Tom MacMaster was raised to be a peace activist. When he was a kid, the family trekked to the Pentagon to hand out origami doves to commemorate the bombing of Nagasaki. He's the co-director of Atlanta Palestine Solidarity and claims to have visited Baghdad on a "student peace mission" to deter the Iraq war.

In an "Apology to Readers" posted on June 12 from his vacation in Istanbul, MacMaster writes, "While the narrative voice may have been fictional, the facts on this blog are true and not misleading as to the situation on the ground." And that's true, except for all the ways in which it's a lie.

Advertisement

He explains that as a white guy with an Anglo name, people wouldn't take him seriously in online discussion groups. So he made up Amina and her countless fictional experiences in Syria and America.

At first it sounds a bit like the old jokes swirling around the publishing industry: Lincoln sells. Medicine sells. Dogs sell. So let's put out a book about Lincoln's doctor's dog! It'll be a best-seller!

Except McMaster's ploy really worked. People desperately wanted to believe in this "hero": a saucy, sage, left-wing member of the LGBT community who likes to wear the hijab, can't stand Israel or George W. Bush, and who parrots every cliche about the romantic authenticity of the Arab people and their poetic yearning for democracy, peace and love. Whereas no one cared about McMaster's "Anglo" arguments, Amina's assertions succeeded with little effort. For instance, "she" writes of the Palestinians' need to return to their homes in Israel: "It's simple but, maybe, you have to be a Levantine Arab to get this. It makes perfect sense to me." Of course it does!

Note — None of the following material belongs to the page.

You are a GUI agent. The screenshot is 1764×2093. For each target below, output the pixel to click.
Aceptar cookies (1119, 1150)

CNN interviewed "her" -- by email -- for a story about gay rights and the Arab Spring. "She" said things were going great for gays. She said the feedback, even from Muslims, for her blog was "almost entirely positive."

Advertisement

But the CNN story troubled her. The outlet encouraged the sin of "pink washing" -- a term used by some anti-Israel critics to decry any attempt to compare Israel's treatment of gays with that of Arab states. Israel is tolerant, even celebratory, of gay rights. (Israel recently launched a gay tourism campaign with the slogan "Tel Aviv Gay Vibe -- Free; Fun; Fabulous.") Syria punishes homosexual activity with three years in prison (In Saudi Arabia, Yemen and Iran, the punishment is death).

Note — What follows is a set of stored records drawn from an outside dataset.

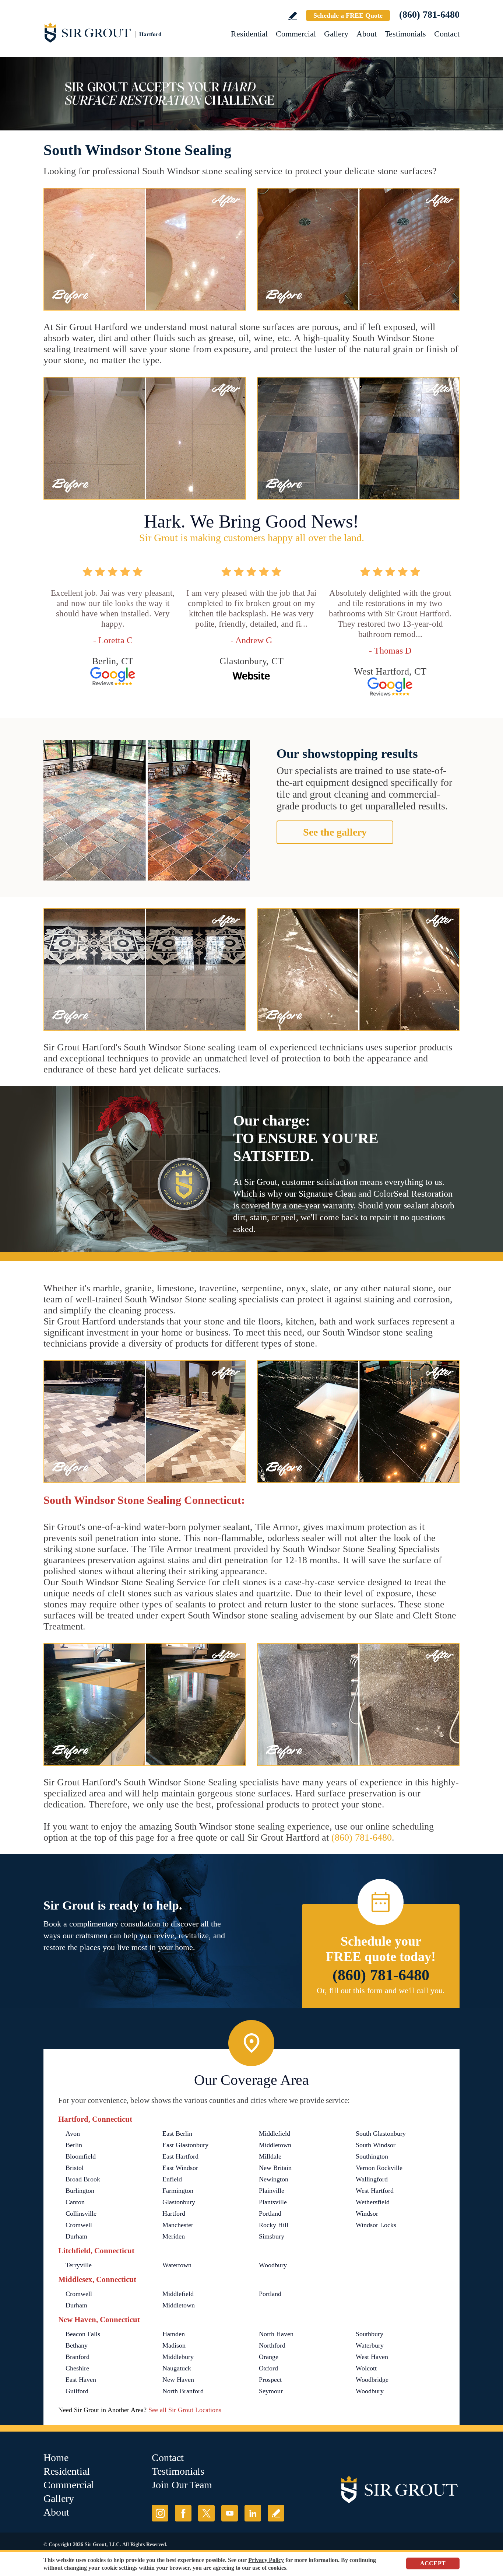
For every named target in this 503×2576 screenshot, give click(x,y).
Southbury (369, 2334)
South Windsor (375, 2145)
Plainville (271, 2190)
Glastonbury (178, 2202)
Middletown (275, 2145)
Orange (268, 2356)
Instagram (160, 2513)
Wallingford (372, 2179)
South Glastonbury (381, 2133)
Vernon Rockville (379, 2167)
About (366, 33)
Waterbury (370, 2345)
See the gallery (335, 832)
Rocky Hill (273, 2225)
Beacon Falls (83, 2334)
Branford (77, 2356)
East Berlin (177, 2133)
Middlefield (274, 2133)
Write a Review (292, 16)
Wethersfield (373, 2202)
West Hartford (375, 2190)
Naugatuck (176, 2368)
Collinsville (81, 2213)
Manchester (177, 2225)
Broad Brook (83, 2179)
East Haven (81, 2379)
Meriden (173, 2236)
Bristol (75, 2167)
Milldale (270, 2156)
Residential (249, 33)
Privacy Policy (266, 2560)
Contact (447, 33)
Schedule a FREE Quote (348, 15)
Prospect (270, 2379)
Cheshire (77, 2368)
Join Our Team (182, 2485)
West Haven (372, 2356)
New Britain (275, 2167)
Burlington (80, 2190)
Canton (75, 2202)
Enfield (172, 2179)
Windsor (367, 2213)
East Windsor (180, 2167)
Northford (272, 2345)
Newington (273, 2179)
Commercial (296, 33)
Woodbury (273, 2265)
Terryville (79, 2265)
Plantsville (273, 2202)
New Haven (178, 2379)
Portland (270, 2213)
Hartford (173, 2213)
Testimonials (405, 33)
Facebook (183, 2513)
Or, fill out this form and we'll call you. (381, 1990)
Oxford (268, 2368)
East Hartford (180, 2156)
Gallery (336, 33)
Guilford (77, 2391)
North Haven (276, 2334)
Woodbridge (372, 2379)
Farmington (177, 2190)
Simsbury (271, 2236)
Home (55, 2457)
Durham (76, 2236)
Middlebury (178, 2356)
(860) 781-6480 (429, 14)
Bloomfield (81, 2156)
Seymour (271, 2391)
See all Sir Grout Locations (184, 2410)
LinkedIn (253, 2513)
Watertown (176, 2265)
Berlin (74, 2145)
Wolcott (366, 2368)
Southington (372, 2156)
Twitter (206, 2513)
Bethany (77, 2345)
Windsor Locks (376, 2225)
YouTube (229, 2513)
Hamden (173, 2334)
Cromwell (79, 2225)
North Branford (183, 2391)
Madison (174, 2345)
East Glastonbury (185, 2145)
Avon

Who cares, Amina angrily responds. In fact, how dare "advocates of war, occupation, dispossession and apartheid" use Arab and Muslim hostility to gays as "'evidence' that the primitive sand-people don't deserve anything other than killing by the enlightened children of the West."

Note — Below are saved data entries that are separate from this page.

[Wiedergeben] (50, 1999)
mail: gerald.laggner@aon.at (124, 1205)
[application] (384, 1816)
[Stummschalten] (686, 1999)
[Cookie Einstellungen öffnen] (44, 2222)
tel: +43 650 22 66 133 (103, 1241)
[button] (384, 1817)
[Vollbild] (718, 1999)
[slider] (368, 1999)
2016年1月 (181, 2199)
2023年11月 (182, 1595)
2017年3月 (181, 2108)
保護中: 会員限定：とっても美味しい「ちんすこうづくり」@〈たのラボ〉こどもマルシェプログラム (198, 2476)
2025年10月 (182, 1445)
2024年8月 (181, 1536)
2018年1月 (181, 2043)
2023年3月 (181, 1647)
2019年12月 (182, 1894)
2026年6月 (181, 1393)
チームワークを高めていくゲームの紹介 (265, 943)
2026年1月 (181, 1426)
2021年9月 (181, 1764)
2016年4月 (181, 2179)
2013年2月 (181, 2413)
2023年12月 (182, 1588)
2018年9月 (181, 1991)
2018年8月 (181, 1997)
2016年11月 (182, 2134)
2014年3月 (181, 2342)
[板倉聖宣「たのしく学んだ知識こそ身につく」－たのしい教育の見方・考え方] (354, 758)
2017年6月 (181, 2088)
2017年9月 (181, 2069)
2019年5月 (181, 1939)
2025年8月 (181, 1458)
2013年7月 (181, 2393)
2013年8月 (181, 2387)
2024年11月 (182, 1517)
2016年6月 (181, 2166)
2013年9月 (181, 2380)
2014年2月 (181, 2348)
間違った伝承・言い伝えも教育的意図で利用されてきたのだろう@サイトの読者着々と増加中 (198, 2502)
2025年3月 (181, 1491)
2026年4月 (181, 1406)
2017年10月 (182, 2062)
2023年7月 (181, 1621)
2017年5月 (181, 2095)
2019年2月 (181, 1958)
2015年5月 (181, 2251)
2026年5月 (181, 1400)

Besides, "she" has never been harassed by Arabs for being gay. But in America, "she" has been "struck by strangers for being an Arab" and "had dung thrown at me" for wearing the hijab.

Except that is a lie.

Worse, it's propaganda. McMaster's fake-but-accurate lesbian was perfectly pitched to Western liberals desperate to alleviate the pain of cognitive dissonance. No longer must you think too hard or make tough choices if you're, say, anti-Israel and pro-democracy, or pro-gay rights and in favor of the self-determination of Muslim fanatics. Heck, you can even stop worrying and love a lesbian feminist who sees no big deal in wearing a religiously required sack over her head. With Amina, all contradictions are resolved -- in favor of the incoherent biases of the anti-America and anti-Israel left.

Advertisement

Of course she was a hero. Of course she didn't exist.